Problem description
Leaving pictures out, repeat word for word the line that has "Viewport: 1080px width, 571px height." and each line that follows it to the end of the listing.

Excerpted records

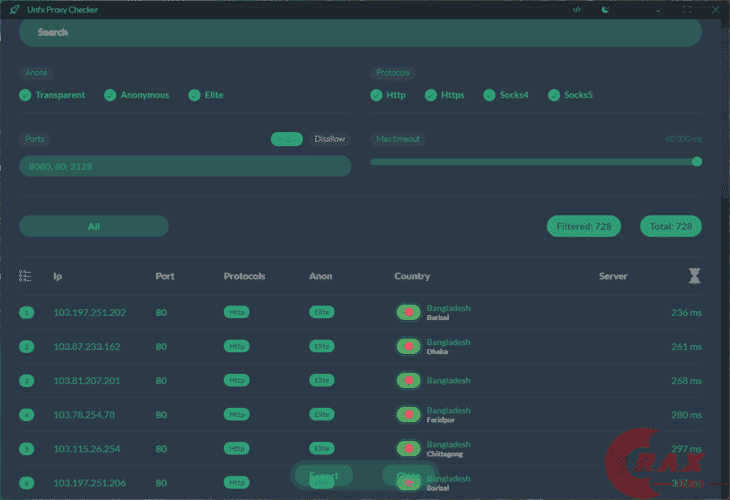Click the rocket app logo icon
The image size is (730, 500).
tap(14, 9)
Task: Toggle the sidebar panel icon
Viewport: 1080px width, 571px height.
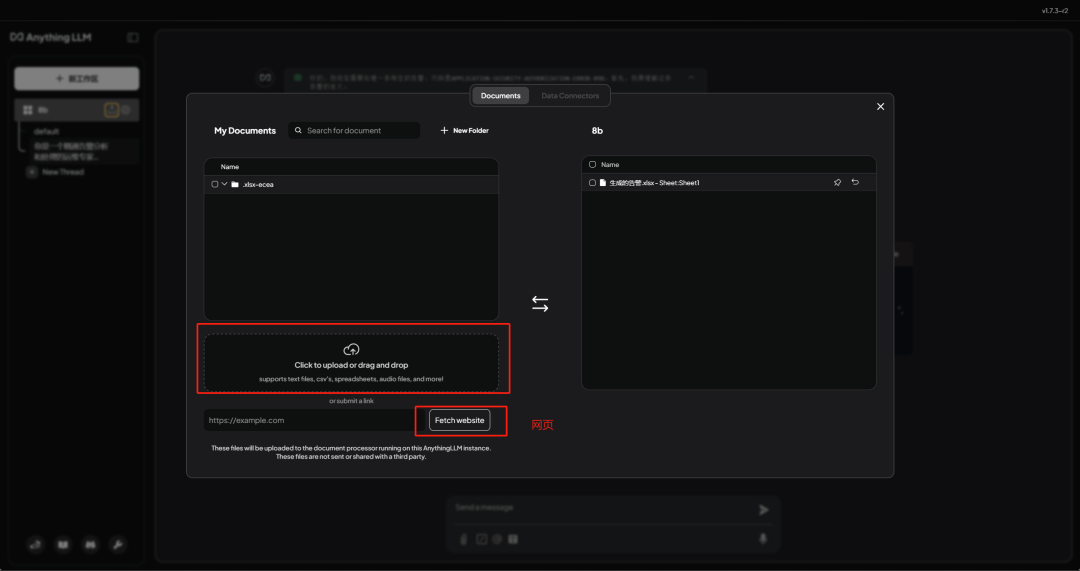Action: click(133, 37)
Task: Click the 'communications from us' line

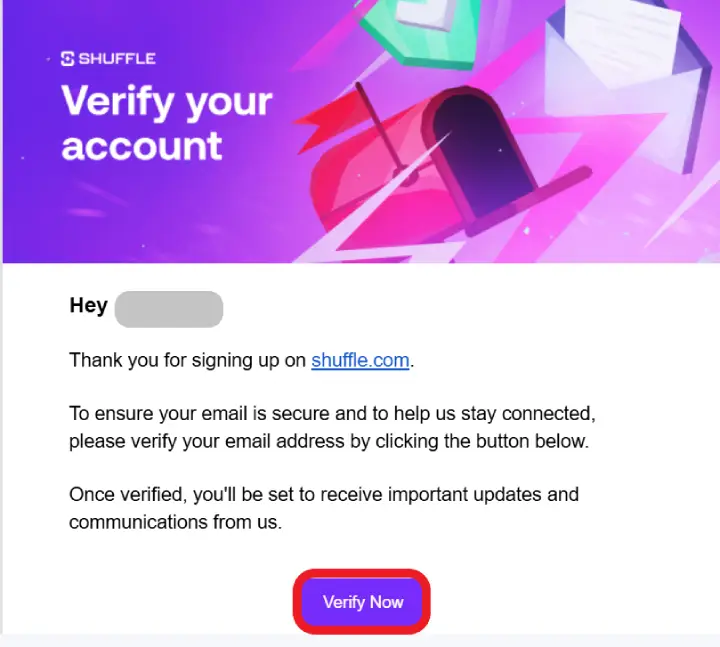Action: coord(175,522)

Result of this exercise
Viewport: 1080px width, 571px height.
Action: click(133, 37)
Task: Click the 'communications from us' line

Action: coord(175,522)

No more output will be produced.